= Requirement =
Revise the records starting at the line containing "The height and width of the screenshot is (809, 1277)." and ending at the last line of the records, changing "equation editor" to "formula editor" and leaving everything else as it is. Return only those lines.

(Rows from a dataset)
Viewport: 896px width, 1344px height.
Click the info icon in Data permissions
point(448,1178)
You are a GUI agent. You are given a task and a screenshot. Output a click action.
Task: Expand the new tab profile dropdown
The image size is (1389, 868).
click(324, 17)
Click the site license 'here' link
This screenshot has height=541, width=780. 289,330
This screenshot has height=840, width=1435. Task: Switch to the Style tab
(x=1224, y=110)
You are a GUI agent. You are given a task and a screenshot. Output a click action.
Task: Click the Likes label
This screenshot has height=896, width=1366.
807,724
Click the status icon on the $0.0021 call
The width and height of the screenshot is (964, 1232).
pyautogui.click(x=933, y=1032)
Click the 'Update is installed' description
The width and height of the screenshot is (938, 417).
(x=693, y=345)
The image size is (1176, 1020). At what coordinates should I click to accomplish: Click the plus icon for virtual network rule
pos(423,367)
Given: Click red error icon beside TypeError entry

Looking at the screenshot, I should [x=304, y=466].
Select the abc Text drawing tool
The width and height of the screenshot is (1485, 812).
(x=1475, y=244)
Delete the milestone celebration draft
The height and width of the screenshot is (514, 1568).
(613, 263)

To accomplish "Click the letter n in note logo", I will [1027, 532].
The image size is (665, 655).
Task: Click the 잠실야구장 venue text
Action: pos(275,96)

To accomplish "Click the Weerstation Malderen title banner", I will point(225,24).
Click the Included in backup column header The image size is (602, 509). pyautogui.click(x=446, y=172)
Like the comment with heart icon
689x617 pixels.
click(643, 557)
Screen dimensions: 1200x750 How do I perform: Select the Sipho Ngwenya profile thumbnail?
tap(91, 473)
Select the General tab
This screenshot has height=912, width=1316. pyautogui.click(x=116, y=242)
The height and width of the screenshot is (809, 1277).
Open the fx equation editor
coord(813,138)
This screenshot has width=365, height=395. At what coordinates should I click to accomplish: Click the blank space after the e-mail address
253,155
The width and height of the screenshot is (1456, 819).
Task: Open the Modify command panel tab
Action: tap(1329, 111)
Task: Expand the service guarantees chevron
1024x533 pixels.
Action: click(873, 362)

= Exercise solution =
The height and width of the screenshot is (809, 1277).
Open the fx formula editor
coord(813,138)
This screenshot has width=365, height=395. At what coordinates should I click to accomplish: Click the blank space after the e-mail address
253,155
The width and height of the screenshot is (1456, 819).
Task: Open the Modify command panel tab
Action: tap(1329, 111)
Task: Expand the service guarantees chevron
1024x533 pixels.
Action: click(873, 362)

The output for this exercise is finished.